This week, I needed a daily average surface flux subset of MERRA data. Locally, we have the 1 hourly data on a mass store system, but that is primarily archive, and not best used for routine analysis. The source data files are 269Mb each, and I needed one for each day from July 1987 through Dec 2007, which would have been a 2TB request. So, I used the MDISC to create data files specifically for the comparison from the Data Subsetter.

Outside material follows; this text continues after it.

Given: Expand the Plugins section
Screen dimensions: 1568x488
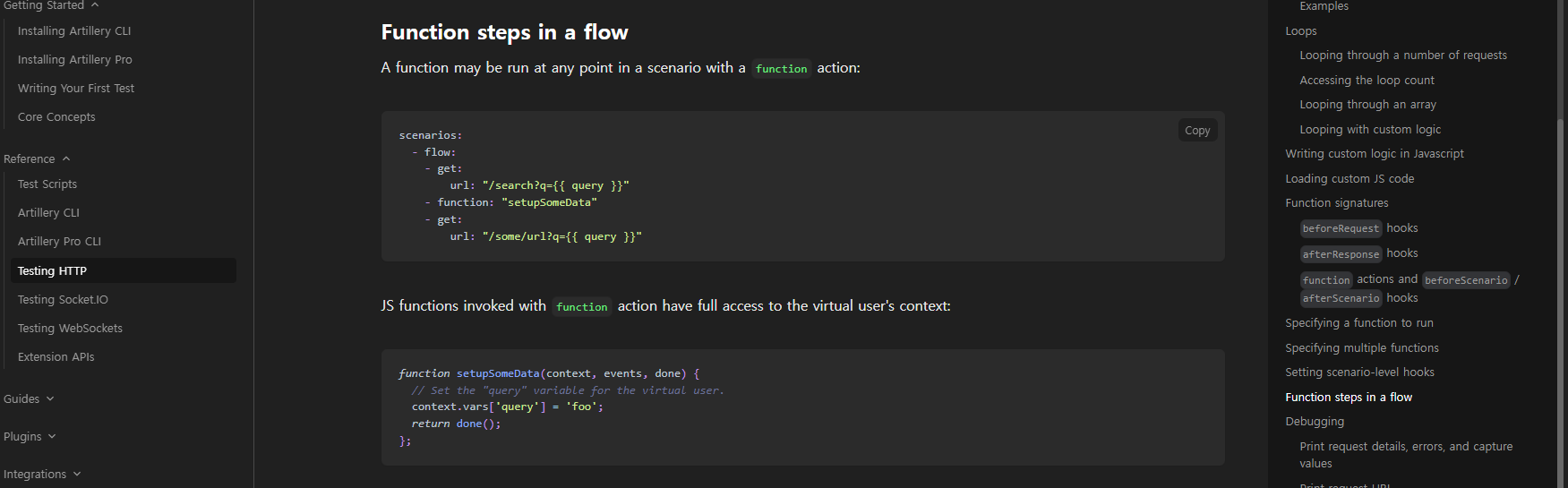Looking at the screenshot, I should coord(30,436).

With the subsetter, I selected the 4 variables needed for the experiment, the time range (Jul1987-Dec2007, or 7489 days), the region could have been trimmed, but was left at the default (global). Daily averages, not the 1 hourly averages were preferable, so the the daily mean box was checked. HDF was suitable, so it was left at the default (as opposed to NetCDF, more formats may be added later). The subsetter provided a text file with the http links to the reduced data request. The links activate a program that does the subsetting and streams the requested data back. This text file is used as input to a Linux call to wget, which does the work of opening the http.
It took only about 16 hours (mostly over night), but the result was only 23Gb of disc space. The daily mean check box also saved me the time to process those daily means. Lastly, I did use the Mirador search to access and download one of the unaltered source data files, just to verify the variables and the daily averaging, and there was no difference between the Subset processed averages and daily averages computed manually.
The subsetter has evolved a lot over this past year, and additional functionality is planned. However, in it's present form, it should be a very useful tool in accessing MERRA data.